Each entry needs to be copied exactly, with nothing left out.

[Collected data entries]
┏━━
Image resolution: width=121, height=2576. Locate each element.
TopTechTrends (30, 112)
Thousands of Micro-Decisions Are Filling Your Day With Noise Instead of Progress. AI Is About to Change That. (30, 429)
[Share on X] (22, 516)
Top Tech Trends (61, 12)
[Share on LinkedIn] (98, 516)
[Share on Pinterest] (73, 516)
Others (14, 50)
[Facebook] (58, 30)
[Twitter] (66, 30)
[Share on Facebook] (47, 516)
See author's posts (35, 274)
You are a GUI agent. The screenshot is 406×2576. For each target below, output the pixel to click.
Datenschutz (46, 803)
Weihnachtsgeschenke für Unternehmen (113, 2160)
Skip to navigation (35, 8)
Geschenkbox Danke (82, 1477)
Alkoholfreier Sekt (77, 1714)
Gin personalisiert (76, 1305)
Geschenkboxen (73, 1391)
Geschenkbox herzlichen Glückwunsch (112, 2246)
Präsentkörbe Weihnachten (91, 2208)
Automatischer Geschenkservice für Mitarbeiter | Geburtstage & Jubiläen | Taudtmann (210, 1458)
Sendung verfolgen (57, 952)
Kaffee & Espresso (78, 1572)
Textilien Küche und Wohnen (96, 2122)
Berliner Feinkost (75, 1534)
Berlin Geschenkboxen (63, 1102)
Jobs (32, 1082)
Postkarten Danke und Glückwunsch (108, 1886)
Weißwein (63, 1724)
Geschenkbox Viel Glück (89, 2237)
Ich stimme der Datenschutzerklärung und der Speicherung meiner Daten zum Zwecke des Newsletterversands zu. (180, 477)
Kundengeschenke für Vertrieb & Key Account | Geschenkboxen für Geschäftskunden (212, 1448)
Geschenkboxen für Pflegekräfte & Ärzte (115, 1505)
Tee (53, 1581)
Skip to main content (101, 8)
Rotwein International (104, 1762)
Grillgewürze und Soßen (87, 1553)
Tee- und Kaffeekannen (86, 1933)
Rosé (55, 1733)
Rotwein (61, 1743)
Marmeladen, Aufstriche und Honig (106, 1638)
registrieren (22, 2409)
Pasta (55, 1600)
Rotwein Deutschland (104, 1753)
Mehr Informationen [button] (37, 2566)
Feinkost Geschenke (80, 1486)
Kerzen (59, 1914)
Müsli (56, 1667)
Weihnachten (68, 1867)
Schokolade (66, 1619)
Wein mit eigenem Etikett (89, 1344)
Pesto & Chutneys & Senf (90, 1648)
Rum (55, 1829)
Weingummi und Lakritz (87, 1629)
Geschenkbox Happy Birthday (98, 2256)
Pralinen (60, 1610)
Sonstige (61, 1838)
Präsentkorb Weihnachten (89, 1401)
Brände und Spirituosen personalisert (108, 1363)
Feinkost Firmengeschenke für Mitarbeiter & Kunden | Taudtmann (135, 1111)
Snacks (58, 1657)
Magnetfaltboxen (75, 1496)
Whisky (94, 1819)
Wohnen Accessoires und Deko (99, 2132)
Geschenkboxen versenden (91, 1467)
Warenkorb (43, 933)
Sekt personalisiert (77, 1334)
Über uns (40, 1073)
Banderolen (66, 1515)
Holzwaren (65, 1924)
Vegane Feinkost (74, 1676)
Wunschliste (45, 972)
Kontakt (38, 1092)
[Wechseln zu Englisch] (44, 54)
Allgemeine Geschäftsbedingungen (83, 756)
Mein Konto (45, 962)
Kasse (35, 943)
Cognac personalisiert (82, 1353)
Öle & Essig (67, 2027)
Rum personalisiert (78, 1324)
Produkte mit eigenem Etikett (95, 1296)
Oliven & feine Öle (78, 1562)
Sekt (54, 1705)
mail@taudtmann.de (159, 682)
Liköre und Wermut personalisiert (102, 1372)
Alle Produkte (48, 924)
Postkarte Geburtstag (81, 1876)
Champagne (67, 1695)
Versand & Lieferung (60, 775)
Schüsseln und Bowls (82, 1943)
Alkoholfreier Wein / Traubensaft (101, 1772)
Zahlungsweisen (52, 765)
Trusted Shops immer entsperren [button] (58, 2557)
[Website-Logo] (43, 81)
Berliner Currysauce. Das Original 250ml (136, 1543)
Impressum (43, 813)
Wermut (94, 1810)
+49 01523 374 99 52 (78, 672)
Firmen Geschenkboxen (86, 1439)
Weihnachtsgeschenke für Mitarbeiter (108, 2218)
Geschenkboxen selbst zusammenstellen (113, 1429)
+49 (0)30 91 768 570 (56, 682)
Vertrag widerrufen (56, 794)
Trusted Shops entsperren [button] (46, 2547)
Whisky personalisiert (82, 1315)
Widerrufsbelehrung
┗━━
- Solution to the problem:
Image resolution: width=121, height=2576. Locate each element.
TopTechTrends (30, 112)
Thousands of Micro-Decisions Are Filling Your Day With Noise Instead of Progress. AI Is About to Change That. (30, 429)
[Share on X] (22, 516)
Top Tech Trends (61, 12)
[Share on LinkedIn] (98, 516)
[Share on Pinterest] (73, 516)
Others (14, 50)
[Facebook] (58, 30)
[Twitter] (66, 30)
[Share on Facebook] (47, 516)
See author's posts (35, 274)
You are a GUI agent. The screenshot is 406×2576. For each target below, output the pixel to click.
Datenschutz (46, 803)
Weihnachtsgeschenke für Unternehmen (113, 2160)
Skip to navigation (35, 8)
Geschenkbox Danke (82, 1477)
Alkoholfreier Sekt (77, 1714)
Gin personalisiert (76, 1305)
Geschenkboxen (73, 1391)
Geschenkbox herzlichen Glückwunsch (112, 2246)
Präsentkörbe Weihnachten (91, 2208)
Automatischer Geschenkservice für Mitarbeiter | Geburtstage & Jubiläen | Taudtmann (210, 1458)
Sendung verfolgen (57, 952)
Kaffee & Espresso (78, 1572)
Textilien Küche und Wohnen (96, 2122)
Berliner Feinkost (75, 1534)
Berlin Geschenkboxen (63, 1102)
Jobs (32, 1082)
Postkarten Danke und Glückwunsch (108, 1886)
Weißwein (63, 1724)
Geschenkbox Viel Glück (89, 2237)
Ich stimme der Datenschutzerklärung und der Speicherung meiner Daten zum Zwecke des Newsletterversands zu. (180, 477)
Kundengeschenke für Vertrieb & Key Account | Geschenkboxen für Geschäftskunden (212, 1448)
Geschenkboxen für Pflegekräfte & Ärzte (115, 1505)
Tee (53, 1581)
Skip to main content (101, 8)
Rotwein International (104, 1762)
Grillgewürze und Soßen (87, 1553)
Tee- und Kaffeekannen (86, 1933)
Rosé (55, 1733)
Rotwein (61, 1743)
Marmeladen, Aufstriche und Honig (106, 1638)
registrieren (22, 2409)
Pasta (55, 1600)
Rotwein Deutschland (104, 1753)
Mehr Informationen [button] (37, 2566)
Feinkost Geschenke (80, 1486)
Kerzen (59, 1914)
Müsli (56, 1667)
Weihnachten (68, 1867)
Schokolade (66, 1619)
Wein mit eigenem Etikett (89, 1344)
Pesto & Chutneys & Senf (90, 1648)
Rum (55, 1829)
Weingummi und Lakritz (87, 1629)
Geschenkbox Happy Birthday (98, 2256)
Pralinen (60, 1610)
Sonstige (61, 1838)
Präsentkorb Weihnachten (89, 1401)
Brände und Spirituosen personalisert (108, 1363)
Feinkost Firmengeschenke für Mitarbeiter & Kunden | Taudtmann (135, 1111)
Snacks (58, 1657)
Magnetfaltboxen (75, 1496)
Whisky (94, 1819)
Wohnen Accessoires und Deko (99, 2132)
Geschenkboxen versenden (91, 1467)
Warenkorb (43, 933)
Sekt personalisiert (77, 1334)
Über uns (40, 1073)
Banderolen (66, 1515)
Holzwaren (65, 1924)
Vegane Feinkost (74, 1676)
Wunschliste (45, 972)
Kontakt (38, 1092)
[Wechseln zu Englisch] (44, 54)
Allgemeine Geschäftsbedingungen (83, 756)
Mein Konto (45, 962)
Kasse (35, 943)
Cognac personalisiert (82, 1353)
Öle & Essig (67, 2027)
Rum personalisiert (78, 1324)
Produkte mit eigenem Etikett (95, 1296)
Oliven & feine Öle (78, 1562)
Sekt (54, 1705)
mail@taudtmann.de (159, 682)
Liköre und Wermut personalisiert (102, 1372)
Alle Produkte (48, 924)
Postkarte Geburtstag (81, 1876)
Champagne (67, 1695)
Versand & Lieferung (60, 775)
Schüsseln und Bowls (82, 1943)
Alkoholfreier Wein / Traubensaft (101, 1772)
Zahlungsweisen (52, 765)
Trusted Shops immer entsperren [button] (58, 2557)
[Website-Logo] (43, 81)
Berliner Currysauce. Das Original 250ml (136, 1543)
Impressum (43, 813)
Wermut (94, 1810)
+49 01523 374 99 52 (78, 672)
Firmen Geschenkboxen (86, 1439)
Weihnachtsgeschenke für Mitarbeiter (108, 2218)
Geschenkboxen selbst zusammenstellen (113, 1429)
+49 (0)30 91 768 570 (56, 682)
Vertrag widerrufen (56, 794)
Trusted Shops entsperren [button] (46, 2547)
Whisky personalisiert (82, 1315)
Widerrufsbelehrung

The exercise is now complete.